Review: Wilco’s ‘Cruel Country’ takes on flawed America

May 24, 2022 GMT
This cover image released by dBpm Records shows "Cruel Country" the latest release by Wilco. (dBpm Records via AP)
This cover image released by dBpm Records shows "Cruel Country" the latest release by Wilco. (dBpm Records via AP)

“Cruel Country,” Wilco (dBpm Records)

Wilco goes country as only it can on “Cruel Country,” an immensely rich 21-track, roughly 80-minute deep dive into America that is a raw and engaging take on our tumultuous times.

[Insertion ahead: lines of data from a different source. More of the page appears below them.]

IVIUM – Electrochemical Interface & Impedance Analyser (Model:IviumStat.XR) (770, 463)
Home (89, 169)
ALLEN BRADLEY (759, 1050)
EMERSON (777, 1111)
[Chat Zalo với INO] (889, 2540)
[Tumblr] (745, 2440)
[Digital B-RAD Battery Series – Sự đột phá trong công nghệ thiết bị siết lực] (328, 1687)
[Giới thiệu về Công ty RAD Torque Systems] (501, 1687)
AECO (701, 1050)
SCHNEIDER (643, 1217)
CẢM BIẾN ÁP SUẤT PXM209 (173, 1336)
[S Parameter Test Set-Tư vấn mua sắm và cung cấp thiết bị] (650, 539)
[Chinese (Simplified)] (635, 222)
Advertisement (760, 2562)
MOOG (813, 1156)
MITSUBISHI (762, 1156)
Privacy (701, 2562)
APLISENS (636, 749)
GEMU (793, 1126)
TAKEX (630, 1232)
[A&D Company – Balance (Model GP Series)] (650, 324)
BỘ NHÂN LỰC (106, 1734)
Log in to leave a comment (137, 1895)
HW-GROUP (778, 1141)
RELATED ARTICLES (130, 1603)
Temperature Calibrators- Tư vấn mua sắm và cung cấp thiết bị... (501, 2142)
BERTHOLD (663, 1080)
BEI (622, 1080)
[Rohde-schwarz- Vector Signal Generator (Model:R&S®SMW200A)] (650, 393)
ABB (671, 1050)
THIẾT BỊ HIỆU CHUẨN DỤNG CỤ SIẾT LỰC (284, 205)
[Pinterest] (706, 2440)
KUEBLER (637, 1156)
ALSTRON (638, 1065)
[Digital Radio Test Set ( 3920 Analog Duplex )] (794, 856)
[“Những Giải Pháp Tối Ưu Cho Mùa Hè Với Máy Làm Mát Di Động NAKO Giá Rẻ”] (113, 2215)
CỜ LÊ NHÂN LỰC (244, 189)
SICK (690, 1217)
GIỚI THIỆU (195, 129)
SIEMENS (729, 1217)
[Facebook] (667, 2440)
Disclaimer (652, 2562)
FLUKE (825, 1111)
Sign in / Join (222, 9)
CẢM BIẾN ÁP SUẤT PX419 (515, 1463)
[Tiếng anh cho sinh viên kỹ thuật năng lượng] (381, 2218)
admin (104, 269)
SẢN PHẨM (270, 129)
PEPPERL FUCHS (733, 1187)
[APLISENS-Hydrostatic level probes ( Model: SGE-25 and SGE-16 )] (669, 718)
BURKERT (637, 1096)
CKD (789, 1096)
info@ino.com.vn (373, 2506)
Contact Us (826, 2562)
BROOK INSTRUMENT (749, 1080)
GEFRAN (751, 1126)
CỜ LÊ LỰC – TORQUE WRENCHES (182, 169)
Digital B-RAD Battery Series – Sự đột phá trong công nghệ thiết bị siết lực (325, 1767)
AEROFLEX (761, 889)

For longtime fans of Wilco, “Cruel Country” feels in some ways like an extension of the rock band’s “Mermaid Avenue” collection with Billy Bragg that were based on lyrics of Woody Guthrie. But “Cruel Country,” a reference more to the subject matter than the musical style, is very much Wilco’s take on America as it currently exists.

“I love my country stupid and cruel/red, white and blue,” lead singer and songwriter Jeff Tweedy sings on the title track.

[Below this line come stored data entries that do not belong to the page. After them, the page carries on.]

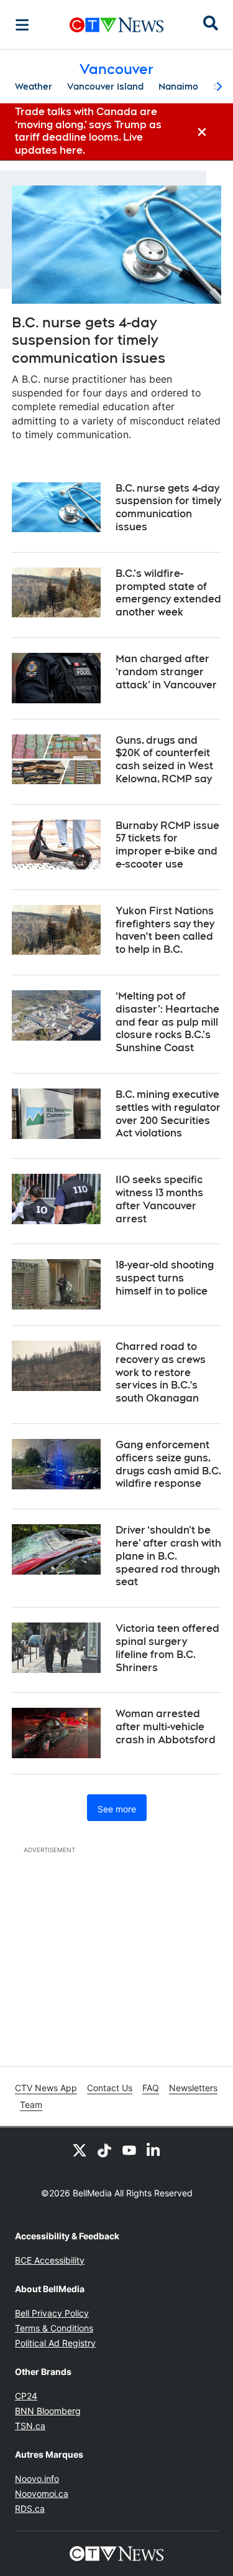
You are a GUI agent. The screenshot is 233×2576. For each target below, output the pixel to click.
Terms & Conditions (54, 2328)
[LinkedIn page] (154, 2149)
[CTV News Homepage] (116, 24)
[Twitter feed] (79, 2149)
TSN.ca (30, 2425)
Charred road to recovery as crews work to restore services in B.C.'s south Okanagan (161, 1372)
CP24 (26, 2396)
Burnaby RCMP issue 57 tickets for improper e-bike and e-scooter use (167, 845)
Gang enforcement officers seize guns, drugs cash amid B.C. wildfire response (168, 1464)
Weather (33, 86)
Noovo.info (37, 2478)
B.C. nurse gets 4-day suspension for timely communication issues (88, 340)
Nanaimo (178, 86)
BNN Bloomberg (48, 2410)
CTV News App (46, 2087)
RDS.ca (30, 2508)
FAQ (150, 2087)
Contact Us (109, 2087)
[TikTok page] (104, 2149)
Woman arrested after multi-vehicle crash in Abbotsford (166, 1727)
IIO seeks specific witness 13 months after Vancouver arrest (159, 1199)
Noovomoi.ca (41, 2493)
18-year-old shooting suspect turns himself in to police (165, 1278)
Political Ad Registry (55, 2343)
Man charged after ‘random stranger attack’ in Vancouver (166, 672)
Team (31, 2104)
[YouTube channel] (129, 2149)
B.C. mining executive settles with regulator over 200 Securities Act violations (168, 1114)
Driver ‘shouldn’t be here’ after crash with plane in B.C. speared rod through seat (168, 1556)
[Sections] (22, 24)
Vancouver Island (105, 86)
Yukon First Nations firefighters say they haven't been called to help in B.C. (165, 930)
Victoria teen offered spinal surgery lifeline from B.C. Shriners (167, 1648)
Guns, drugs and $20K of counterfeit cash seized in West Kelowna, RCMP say (164, 759)
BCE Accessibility (50, 2260)
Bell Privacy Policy (52, 2313)
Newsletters (193, 2087)
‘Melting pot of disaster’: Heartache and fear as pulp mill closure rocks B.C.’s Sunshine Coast (167, 1022)
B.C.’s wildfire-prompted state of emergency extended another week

While death hangs heavy over “Cruel Country,” the record offers solace in music and community.

“All you have to do is sing in the choir with me,” Tweedy sings in as much an invitation as an aspiration.

It’s fitting that the tracks were recorded live by the band playing together at Wilco’s loft in Chicago, with minimal overdubs. That gives “Cruel Country” a raw, real feel that’s befitting the songs. Tweedy described the method as “messy. Like democracy.”

“Country Song Upside-Down” perhaps comes closest to stating Wilco’s thesis for “Cruel Country.”

“I found a song upside-down,” Tweedy sings. “A country song/Without a doubt/Dying sky and water/Rainbow/Flickering out.”

The record comes on the heels of Wilco celebrating the 20th anniversary of its most revered record, “Yankee Hotel Foxtrot.” While the band looked back to celebrate that milestone, it’s maybe no accident that it quickly followed up its anniversary shows with a completely different-sounding genre-bending record.

As Tweedy writes in the liner notes, “Cruel Country” is an attempt to “challenge our affections for things that are flawed.”

“Cruel Country” isn’t all cruel and it isn’t all country music, either. But it’s likely to stand the test of time and still be talked about 20 years from now.